After reviewing images of the shipwreck taken by Wimer, one mystery was solved, but a host of other mysteries were revealed. The target was indeed a small sailing vessel, sixty to seventy feet in length, but no vessels matching those dimensions where ever reported missing in that area. The images also revealed a lifeboat still present at the stern of the vessel, which is very unusual considering the schooner sank within a few miles of multiple shores. The images also displayed an uncommon feature of the sunken craft, a sleek clipper bow, which could be a helpful clue in identifying the mystery schooner.
Over the next few months Richardson reviewed the underwater images and old records of missing ships until he stumbled across a missing schooner which fit the description. The EMILY. The EMILY was a small two masted coastal schooner that vanished in a gale while travelling from Milwaukee to Sand Bay in early April of 1857. She disappeared with her captain, his wife and a crew of four unknown sailors. No trace of the EMILY was ever found. Old shipping records indicated the EMILY had a clipper bow.
Over the winter Richardson was visited by friend and fellow shipwreck hunter Paul Ehorn. Upon reviewing Wimer’s images together, Ehorn pointed out what he thought was iron rope, the equivalent to today’s steel cable, obscured by quagga mussels.
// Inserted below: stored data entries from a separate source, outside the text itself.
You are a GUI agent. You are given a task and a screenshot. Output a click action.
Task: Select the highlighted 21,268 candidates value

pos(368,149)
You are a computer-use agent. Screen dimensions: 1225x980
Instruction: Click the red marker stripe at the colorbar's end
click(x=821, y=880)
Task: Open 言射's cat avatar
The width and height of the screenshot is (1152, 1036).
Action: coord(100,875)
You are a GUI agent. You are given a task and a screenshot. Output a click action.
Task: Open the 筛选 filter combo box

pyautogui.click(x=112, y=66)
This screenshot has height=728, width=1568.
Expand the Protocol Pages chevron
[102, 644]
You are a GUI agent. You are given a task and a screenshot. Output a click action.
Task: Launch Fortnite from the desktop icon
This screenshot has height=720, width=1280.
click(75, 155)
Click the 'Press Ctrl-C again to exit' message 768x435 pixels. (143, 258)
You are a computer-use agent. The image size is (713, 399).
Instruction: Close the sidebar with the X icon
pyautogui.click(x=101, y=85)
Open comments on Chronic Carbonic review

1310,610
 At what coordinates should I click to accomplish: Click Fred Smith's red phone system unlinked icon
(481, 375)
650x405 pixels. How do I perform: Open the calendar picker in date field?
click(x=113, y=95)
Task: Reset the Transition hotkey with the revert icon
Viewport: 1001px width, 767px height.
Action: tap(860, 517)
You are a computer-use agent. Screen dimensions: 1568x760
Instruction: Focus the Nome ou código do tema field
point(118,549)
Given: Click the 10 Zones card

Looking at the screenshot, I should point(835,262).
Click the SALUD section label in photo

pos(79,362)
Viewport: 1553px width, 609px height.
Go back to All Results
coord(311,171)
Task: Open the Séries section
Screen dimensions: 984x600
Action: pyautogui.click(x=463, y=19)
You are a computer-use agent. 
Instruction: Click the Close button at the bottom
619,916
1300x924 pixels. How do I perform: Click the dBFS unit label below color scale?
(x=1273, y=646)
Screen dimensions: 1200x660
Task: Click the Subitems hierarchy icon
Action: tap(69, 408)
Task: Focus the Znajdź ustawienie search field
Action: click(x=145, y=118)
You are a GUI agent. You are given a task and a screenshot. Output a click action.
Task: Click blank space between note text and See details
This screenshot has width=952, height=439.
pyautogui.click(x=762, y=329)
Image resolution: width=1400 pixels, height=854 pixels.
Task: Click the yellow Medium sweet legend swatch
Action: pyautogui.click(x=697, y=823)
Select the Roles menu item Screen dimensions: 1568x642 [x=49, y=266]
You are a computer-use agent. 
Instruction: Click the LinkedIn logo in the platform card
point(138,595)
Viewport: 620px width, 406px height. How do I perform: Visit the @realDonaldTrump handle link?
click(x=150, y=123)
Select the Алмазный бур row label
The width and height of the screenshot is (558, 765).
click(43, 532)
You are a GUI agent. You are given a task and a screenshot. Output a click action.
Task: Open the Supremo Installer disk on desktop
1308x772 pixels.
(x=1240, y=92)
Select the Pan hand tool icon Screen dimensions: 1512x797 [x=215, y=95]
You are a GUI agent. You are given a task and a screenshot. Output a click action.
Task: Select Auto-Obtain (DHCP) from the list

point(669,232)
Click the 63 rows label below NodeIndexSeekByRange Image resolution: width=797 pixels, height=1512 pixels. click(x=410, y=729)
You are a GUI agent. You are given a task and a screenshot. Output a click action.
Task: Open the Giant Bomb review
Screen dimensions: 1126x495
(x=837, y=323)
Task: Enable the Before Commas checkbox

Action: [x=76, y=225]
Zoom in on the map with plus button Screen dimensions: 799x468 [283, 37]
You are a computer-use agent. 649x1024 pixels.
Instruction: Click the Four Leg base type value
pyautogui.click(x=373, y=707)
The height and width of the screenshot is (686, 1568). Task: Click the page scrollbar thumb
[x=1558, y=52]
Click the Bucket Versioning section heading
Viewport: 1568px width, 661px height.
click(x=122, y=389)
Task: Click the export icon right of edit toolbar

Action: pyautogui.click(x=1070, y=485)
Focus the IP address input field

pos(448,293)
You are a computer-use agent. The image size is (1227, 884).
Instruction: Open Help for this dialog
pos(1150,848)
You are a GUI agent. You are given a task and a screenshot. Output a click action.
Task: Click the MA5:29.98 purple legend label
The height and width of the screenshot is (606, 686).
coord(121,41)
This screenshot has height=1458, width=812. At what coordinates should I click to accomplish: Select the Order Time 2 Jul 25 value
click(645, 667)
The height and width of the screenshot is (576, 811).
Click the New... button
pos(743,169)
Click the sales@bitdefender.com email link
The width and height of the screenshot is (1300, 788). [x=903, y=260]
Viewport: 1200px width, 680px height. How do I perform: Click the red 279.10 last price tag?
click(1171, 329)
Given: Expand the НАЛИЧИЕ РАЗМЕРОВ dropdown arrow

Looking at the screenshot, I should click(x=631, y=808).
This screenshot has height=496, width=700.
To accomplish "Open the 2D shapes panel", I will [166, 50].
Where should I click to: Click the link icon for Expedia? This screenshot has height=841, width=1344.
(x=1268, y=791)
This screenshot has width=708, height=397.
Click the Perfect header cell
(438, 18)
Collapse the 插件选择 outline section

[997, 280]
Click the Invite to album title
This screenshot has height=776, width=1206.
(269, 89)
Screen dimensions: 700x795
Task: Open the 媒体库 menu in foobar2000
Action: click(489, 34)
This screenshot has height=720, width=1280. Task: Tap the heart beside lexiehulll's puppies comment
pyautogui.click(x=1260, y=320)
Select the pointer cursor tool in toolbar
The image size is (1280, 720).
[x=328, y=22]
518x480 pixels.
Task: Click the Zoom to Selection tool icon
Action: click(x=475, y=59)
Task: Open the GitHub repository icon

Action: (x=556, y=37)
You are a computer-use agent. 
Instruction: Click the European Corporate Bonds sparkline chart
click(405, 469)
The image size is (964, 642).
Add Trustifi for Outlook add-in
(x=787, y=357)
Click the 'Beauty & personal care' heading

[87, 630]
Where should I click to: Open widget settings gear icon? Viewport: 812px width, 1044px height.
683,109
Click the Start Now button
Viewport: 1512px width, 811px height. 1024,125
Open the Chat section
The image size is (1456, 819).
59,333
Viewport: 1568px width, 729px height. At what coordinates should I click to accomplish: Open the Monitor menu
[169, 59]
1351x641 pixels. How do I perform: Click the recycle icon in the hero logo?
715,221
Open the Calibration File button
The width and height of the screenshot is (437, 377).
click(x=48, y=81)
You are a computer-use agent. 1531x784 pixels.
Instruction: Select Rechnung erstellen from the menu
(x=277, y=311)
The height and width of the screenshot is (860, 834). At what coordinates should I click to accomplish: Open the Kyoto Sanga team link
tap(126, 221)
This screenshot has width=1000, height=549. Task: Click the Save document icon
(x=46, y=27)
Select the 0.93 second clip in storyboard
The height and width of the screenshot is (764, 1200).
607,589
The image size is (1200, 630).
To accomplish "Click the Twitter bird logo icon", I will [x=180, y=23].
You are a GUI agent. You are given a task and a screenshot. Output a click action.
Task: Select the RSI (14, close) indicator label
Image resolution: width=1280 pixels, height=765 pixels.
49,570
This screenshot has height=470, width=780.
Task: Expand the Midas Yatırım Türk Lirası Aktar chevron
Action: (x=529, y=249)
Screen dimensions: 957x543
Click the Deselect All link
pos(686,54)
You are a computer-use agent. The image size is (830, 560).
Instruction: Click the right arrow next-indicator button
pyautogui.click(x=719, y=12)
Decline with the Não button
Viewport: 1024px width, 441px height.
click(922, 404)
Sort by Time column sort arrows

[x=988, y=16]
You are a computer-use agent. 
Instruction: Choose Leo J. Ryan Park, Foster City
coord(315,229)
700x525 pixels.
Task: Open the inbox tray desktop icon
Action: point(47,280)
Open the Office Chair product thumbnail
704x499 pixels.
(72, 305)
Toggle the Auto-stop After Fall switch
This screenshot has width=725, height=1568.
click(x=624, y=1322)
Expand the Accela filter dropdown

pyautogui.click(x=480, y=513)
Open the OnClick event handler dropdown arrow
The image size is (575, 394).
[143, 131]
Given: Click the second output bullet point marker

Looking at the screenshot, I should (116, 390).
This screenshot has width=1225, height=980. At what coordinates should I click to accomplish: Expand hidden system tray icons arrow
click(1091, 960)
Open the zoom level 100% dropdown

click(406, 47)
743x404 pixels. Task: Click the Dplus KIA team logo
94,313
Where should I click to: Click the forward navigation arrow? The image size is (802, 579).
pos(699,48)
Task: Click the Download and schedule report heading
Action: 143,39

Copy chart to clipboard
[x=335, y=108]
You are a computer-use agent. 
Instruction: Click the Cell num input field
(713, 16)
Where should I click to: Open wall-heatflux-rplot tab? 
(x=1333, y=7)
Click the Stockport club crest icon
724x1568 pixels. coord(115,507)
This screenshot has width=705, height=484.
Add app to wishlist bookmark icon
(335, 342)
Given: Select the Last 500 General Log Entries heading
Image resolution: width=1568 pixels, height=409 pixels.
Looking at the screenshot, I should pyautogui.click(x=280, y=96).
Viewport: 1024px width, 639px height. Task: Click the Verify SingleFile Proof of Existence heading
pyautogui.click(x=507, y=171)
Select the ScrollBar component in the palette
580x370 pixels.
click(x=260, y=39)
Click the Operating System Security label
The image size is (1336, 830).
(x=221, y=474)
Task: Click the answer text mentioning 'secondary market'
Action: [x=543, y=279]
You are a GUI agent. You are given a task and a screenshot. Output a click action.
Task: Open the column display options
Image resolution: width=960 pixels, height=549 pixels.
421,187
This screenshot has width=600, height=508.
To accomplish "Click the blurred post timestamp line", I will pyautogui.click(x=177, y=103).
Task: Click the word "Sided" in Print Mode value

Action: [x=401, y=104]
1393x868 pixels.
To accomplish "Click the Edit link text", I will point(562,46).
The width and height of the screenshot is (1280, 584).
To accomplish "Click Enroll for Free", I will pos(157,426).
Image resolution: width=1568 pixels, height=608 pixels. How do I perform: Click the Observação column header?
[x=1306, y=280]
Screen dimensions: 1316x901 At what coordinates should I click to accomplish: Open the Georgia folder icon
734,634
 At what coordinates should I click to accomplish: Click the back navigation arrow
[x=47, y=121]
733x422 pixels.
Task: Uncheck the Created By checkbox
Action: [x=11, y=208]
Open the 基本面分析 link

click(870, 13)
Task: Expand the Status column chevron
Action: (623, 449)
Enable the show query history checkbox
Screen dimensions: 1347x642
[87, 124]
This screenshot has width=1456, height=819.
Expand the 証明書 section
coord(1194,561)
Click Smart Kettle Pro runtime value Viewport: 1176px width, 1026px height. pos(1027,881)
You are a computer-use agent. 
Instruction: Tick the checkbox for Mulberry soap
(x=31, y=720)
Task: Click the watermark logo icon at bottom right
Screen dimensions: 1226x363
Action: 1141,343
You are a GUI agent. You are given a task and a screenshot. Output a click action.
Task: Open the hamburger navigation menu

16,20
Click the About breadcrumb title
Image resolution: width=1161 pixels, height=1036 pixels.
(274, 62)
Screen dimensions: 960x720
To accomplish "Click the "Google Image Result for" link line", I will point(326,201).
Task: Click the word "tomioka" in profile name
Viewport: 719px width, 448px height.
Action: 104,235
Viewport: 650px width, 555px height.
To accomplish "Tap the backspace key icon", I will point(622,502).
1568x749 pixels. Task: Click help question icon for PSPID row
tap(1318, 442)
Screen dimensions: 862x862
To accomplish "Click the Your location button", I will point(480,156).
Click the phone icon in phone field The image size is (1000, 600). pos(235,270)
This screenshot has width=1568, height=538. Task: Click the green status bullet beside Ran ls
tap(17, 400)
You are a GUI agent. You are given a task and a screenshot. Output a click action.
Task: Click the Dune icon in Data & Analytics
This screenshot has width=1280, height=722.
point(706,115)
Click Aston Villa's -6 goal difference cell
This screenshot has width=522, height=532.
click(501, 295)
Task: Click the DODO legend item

Quagga mussels are an invasive species of freshwater mussels and are cousins to the better-known zebra mussel. Quagga mussels are slightly larger and more resilient than their smaller cousins and now represent of 90% of the mussel population in Lake Michigan. While cleaning algae from the water and drastically improving underwater visibility, the quaggas also coat the lake bottom and shipwrecks, often hiding small details.
Iron rope wasn’t used on Great Lakes vessels before the end of the civil war and use wasn’t widespread until sometime in the 1870s. Many vessels were refit with iron rope in the 1870s because it was more cost efficient than refitting with hemp rope, which wore out fairly quickly. Since the EMILY disappeared in 1857, there is no way iron rope would be present on the wrecksite.
The iron rope revelation led to a thorough and time-consuming search of the Patrick Labadie Great Lakes Maritime Collection. Approximately 6000 schooner records were looked at individually and many of those records were cross referenced with other online Great Lakes databases and old newspaper archives. At the end of this three-week search, the W.C. KIMBALL was the leading candidate among the nearly dozen or so possibilities.
The schooner bow was significant to narrowing down which vessel this could be. The clipper bow was a feature on many schooners built in Manitowoc and later Milwaukee.
The lifeboat’s presence was also significant because the vessel was within several miles of multiple shores. If the crew was capable, or even still aboard, they would have accessed the small boat and abandoned ship. The fact that this vessel sank with the lifeboat still attached to the stern tells us that either the lifeboat wasn’t accessible, possibly because of ice, or the crew wasn’t aboard the vessel when she foundered.